The first ever Nova Scotia Watershed Atlas and geodatabase, which examines the health and stressors of the province’s watersheds, has been released by the Hydrology Research Group at Dalhousie University and Nova Scotia Environment (NSE).

Findings show that many of Nova Scotia’s small coastal watersheds are facing relatively high levels of stress. Since much of the population lives in these areas, threats to water quality and supply in the watersheds can be of particular importance.

The Nova Scotia Watershed Assessment Atlas and geodatabase presents research on watersheds across the province in an easy to understand package, making the information useable to both the government as a management tool, and to the public as an educational tool. It culminates three-and-a-half years of gathering, checking, and analyzing spatial information on Nova Scotia’s watersheds.

These assessments can reveal increased opportunities for risk prevention and realistic goals for watershed restoration.

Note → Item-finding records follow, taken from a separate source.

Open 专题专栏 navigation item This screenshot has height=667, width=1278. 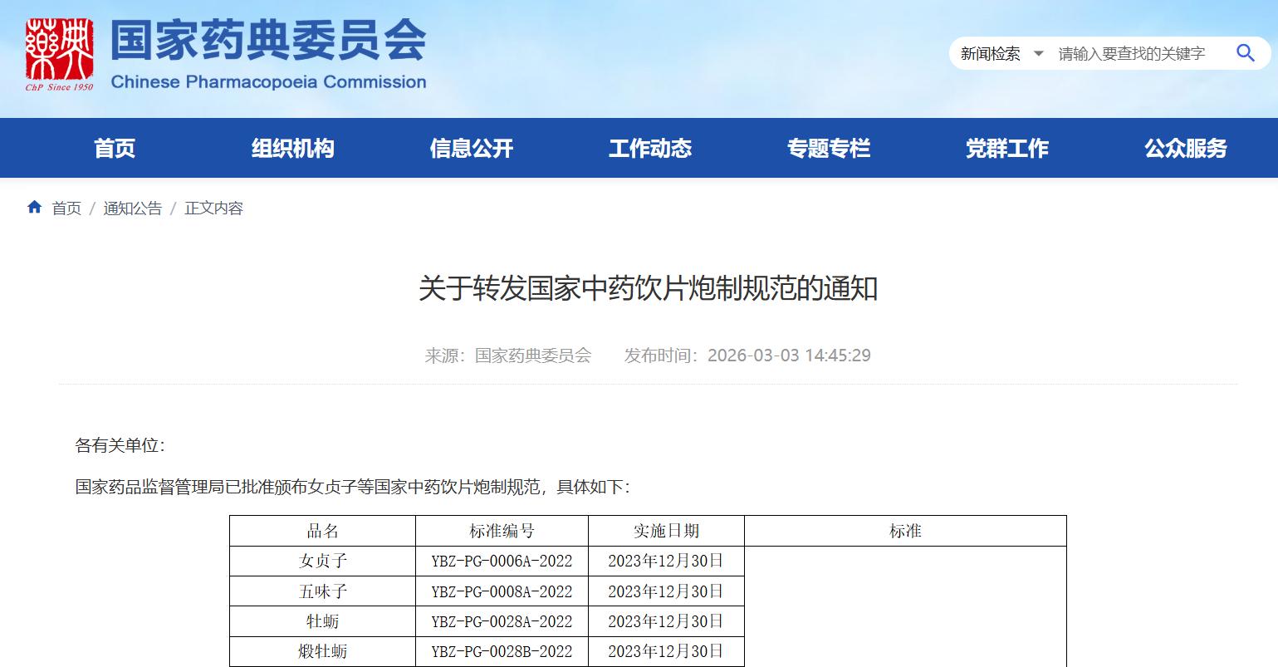[x=829, y=149]
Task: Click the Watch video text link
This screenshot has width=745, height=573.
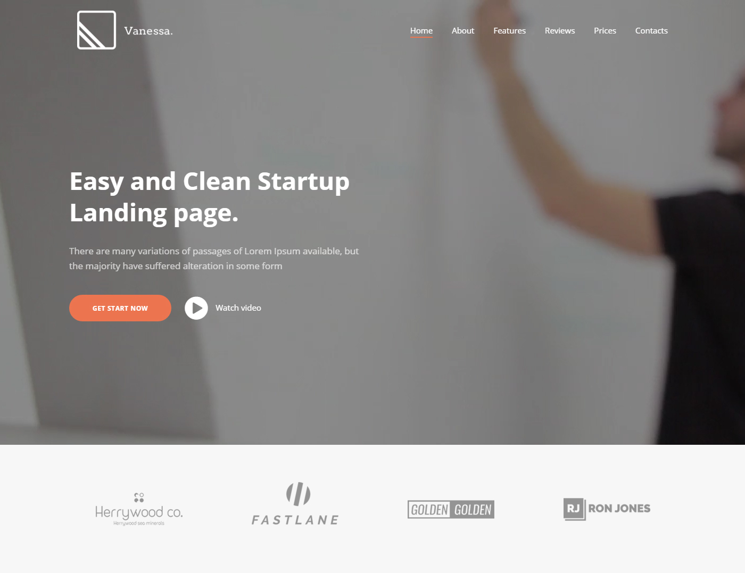Action: (x=238, y=308)
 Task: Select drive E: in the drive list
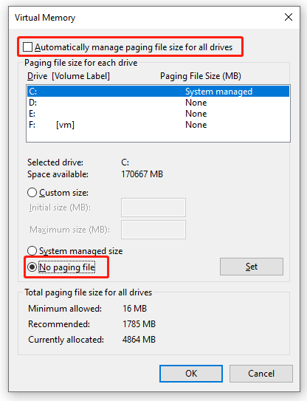click(x=158, y=114)
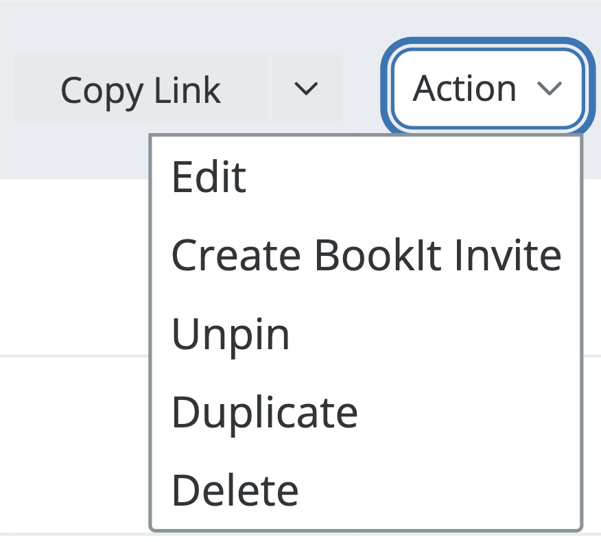Screen dimensions: 601x542
Task: Open Copy Link split-button arrow options
Action: pos(306,89)
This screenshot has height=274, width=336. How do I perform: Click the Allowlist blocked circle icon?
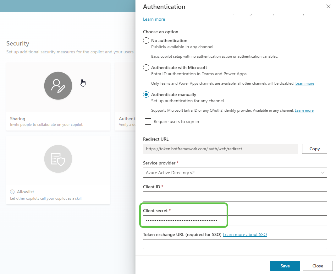[x=12, y=192]
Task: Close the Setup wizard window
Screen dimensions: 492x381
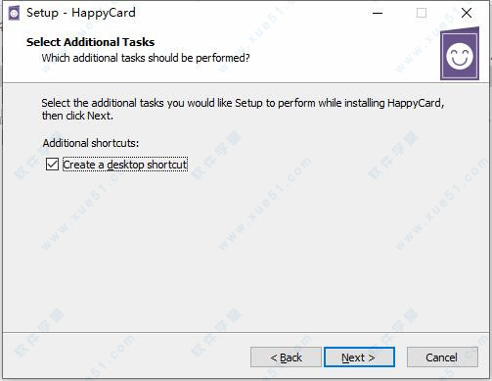Action: point(467,13)

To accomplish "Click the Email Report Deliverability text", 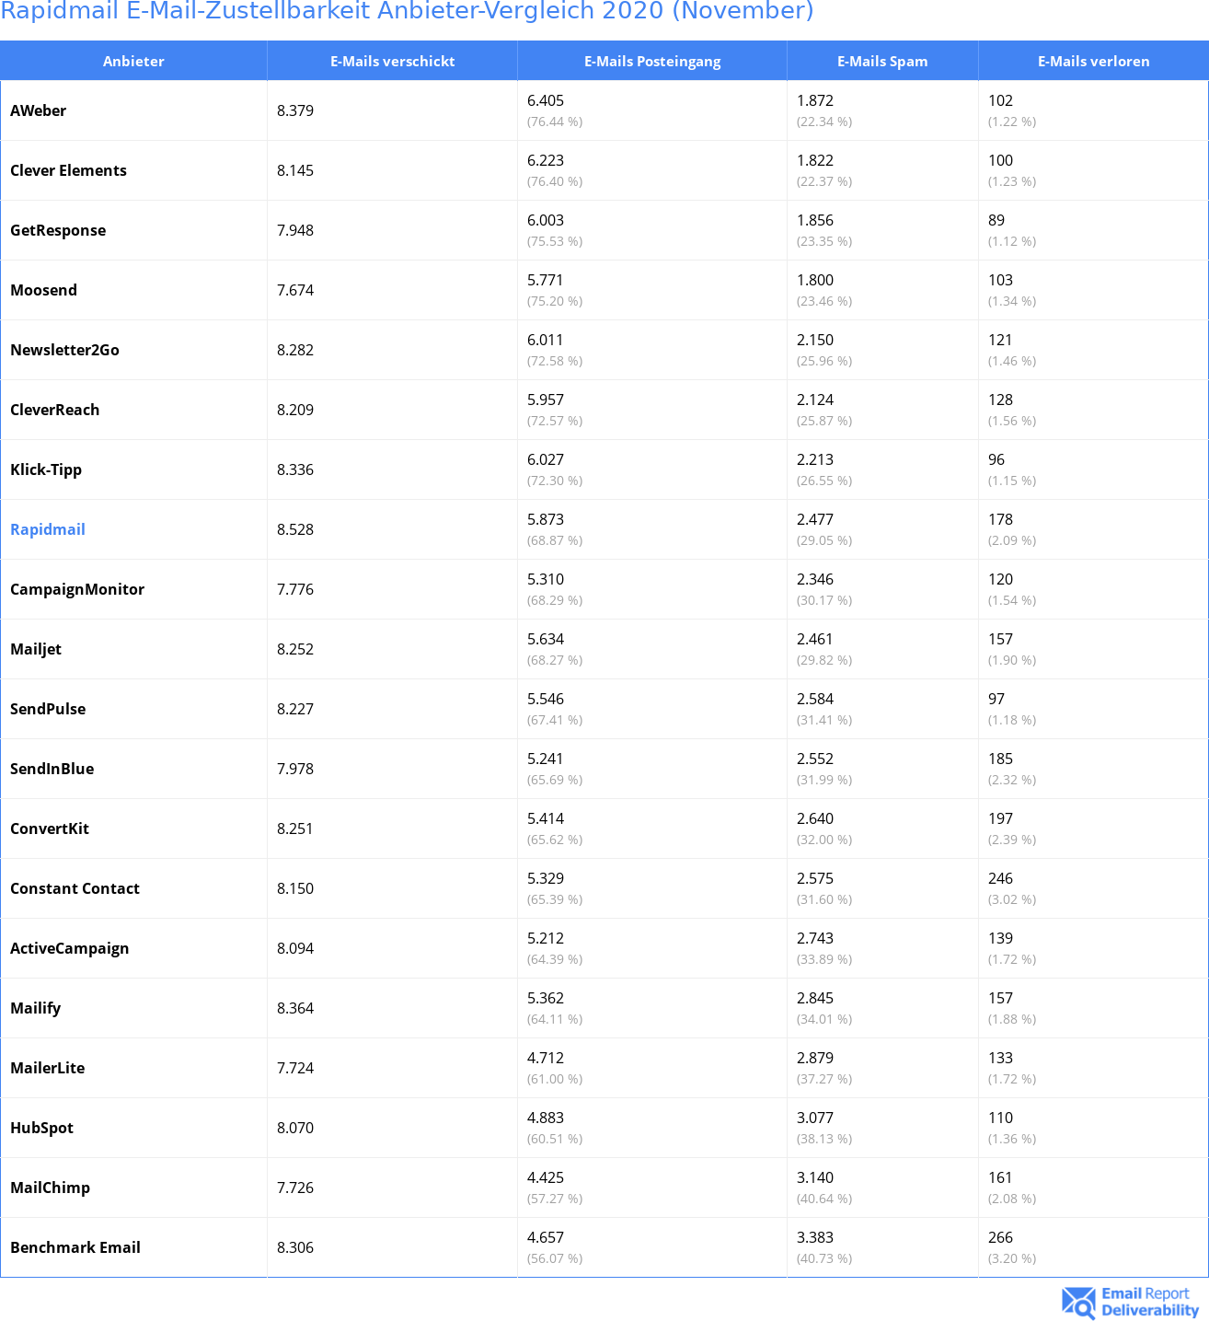I will [x=1149, y=1302].
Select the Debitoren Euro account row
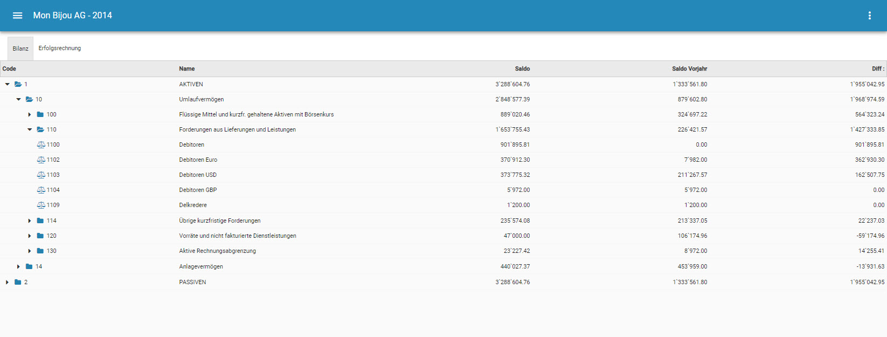The image size is (887, 337). pos(198,160)
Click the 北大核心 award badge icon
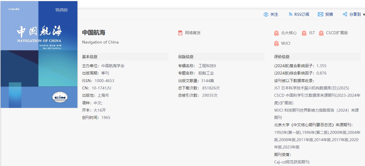The image size is (365, 166). point(277,33)
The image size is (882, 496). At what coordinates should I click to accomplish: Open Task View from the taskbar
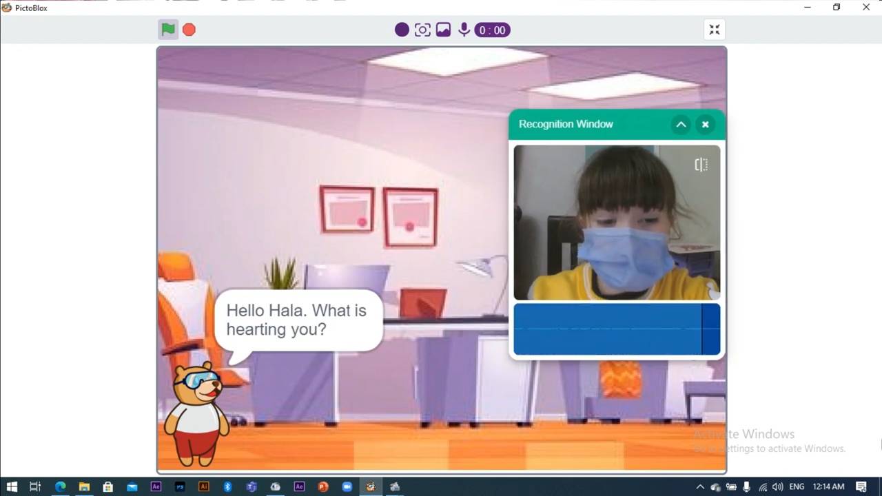[x=35, y=487]
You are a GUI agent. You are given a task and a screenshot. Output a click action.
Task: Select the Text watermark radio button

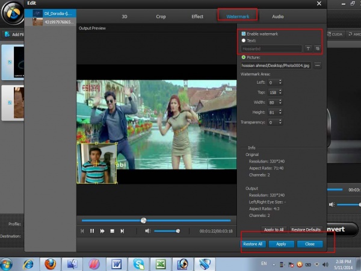coord(243,40)
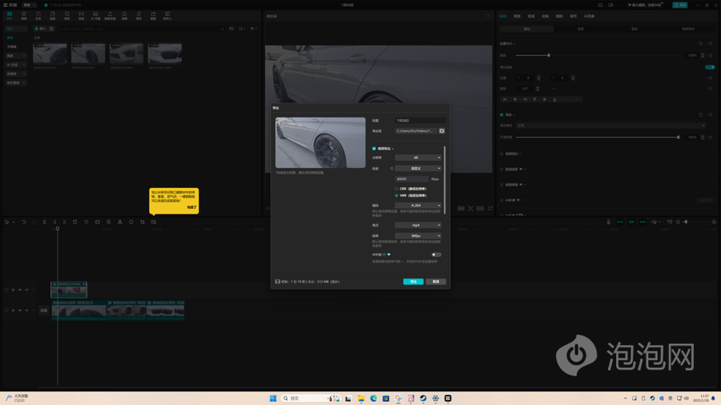The image size is (721, 405).
Task: Open the format dropdown showing mp4
Action: tap(417, 226)
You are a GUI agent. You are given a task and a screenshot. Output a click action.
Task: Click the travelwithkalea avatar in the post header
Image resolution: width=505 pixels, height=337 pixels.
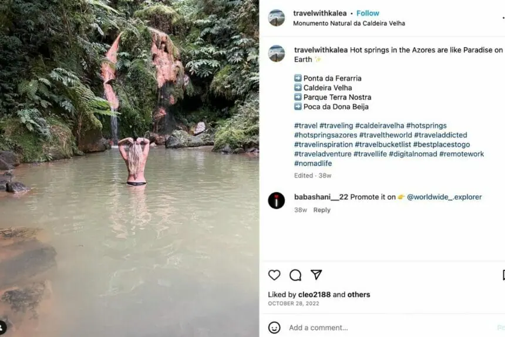tap(277, 18)
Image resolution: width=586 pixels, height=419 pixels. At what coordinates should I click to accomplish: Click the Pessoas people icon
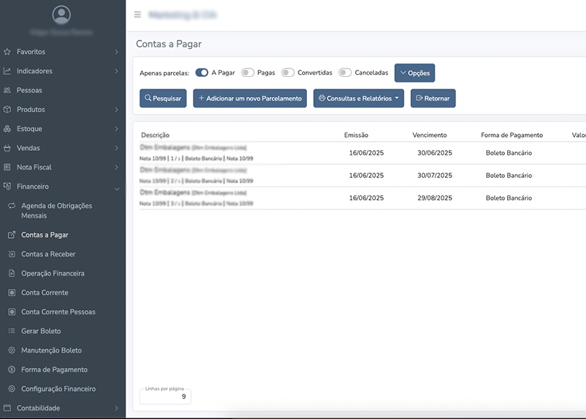tap(7, 90)
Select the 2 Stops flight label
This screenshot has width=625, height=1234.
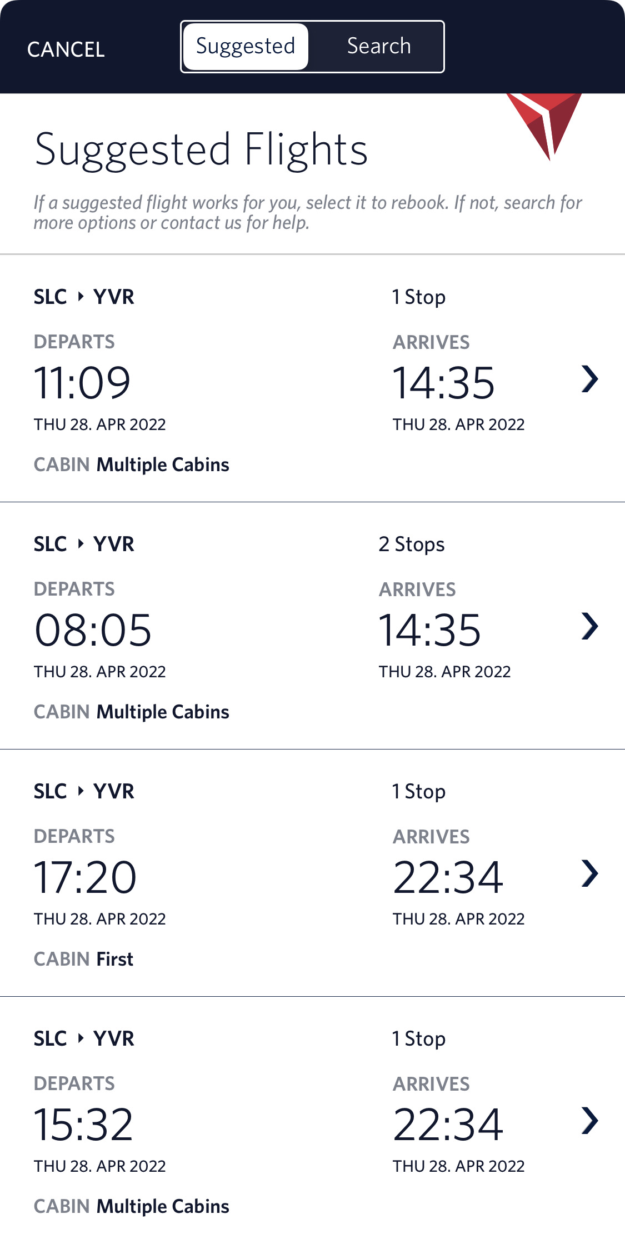(x=411, y=544)
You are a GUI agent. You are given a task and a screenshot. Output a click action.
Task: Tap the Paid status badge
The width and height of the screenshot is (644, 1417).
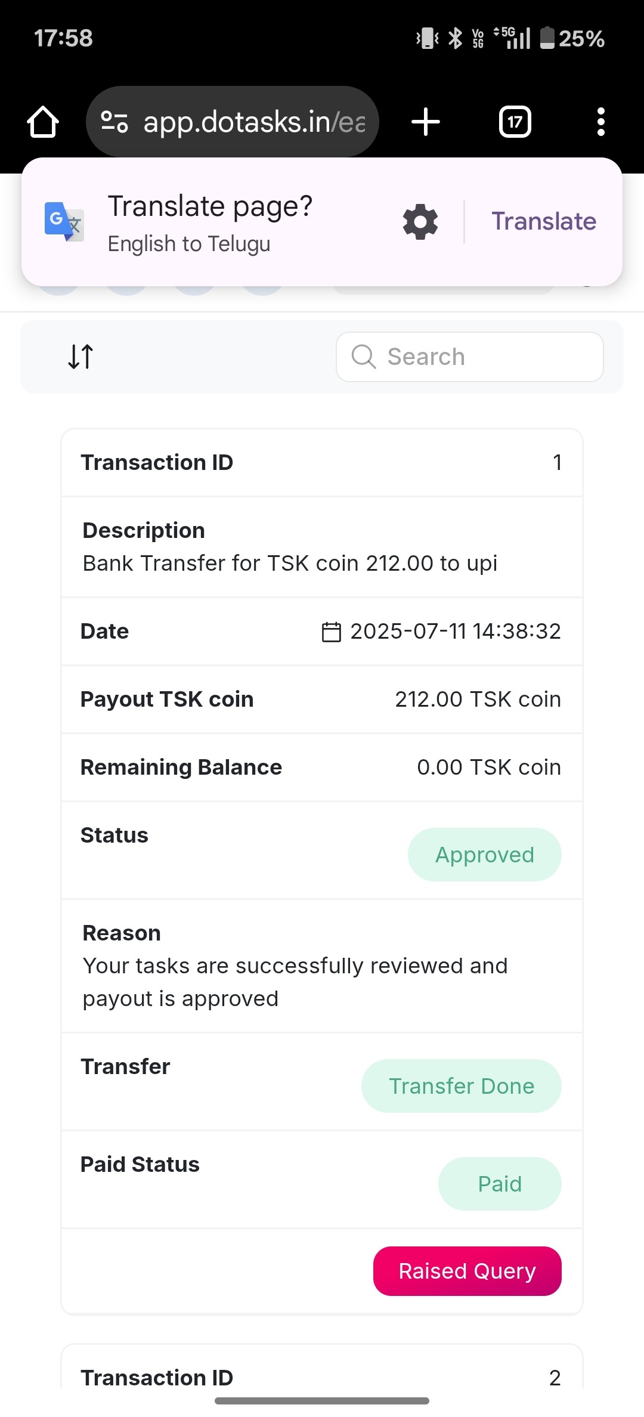[x=500, y=1184]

High-level assessments are a particularly effective tool for evaluating threats such as urban runoff pollution, which has an impact that is not easily monitored or detected from the monitoring of rivers alone.

According to Shannon Sterling, director of Dalhousie University’s Hydrology Group, “We have developed a model that identifies the threats to our watersheds, and which watersheds have the most stresses. We examine stresses related to water quality, stream habitat, flow change, and surface erosion. The watersheds that pop up as being among the most stressed are those containing highly developed coastal communities, such as Cornwallis, Cunard watersheds around Wolfville, the Sackville watershed near Halifax, and the Sydney watershed, near Sydney.”

Nova Scotia is unique as it is composed of many smaller watersheds that flow directly into the ocean, as opposed to being dominated by large watersheds (as seen in Alberta, New Brunswick, Saskatchewan, Manitoba, and British Columbia). This pattern of plentiful small coastal watersheds highlights a particular need for high-level watershed planning in Nova Scotia.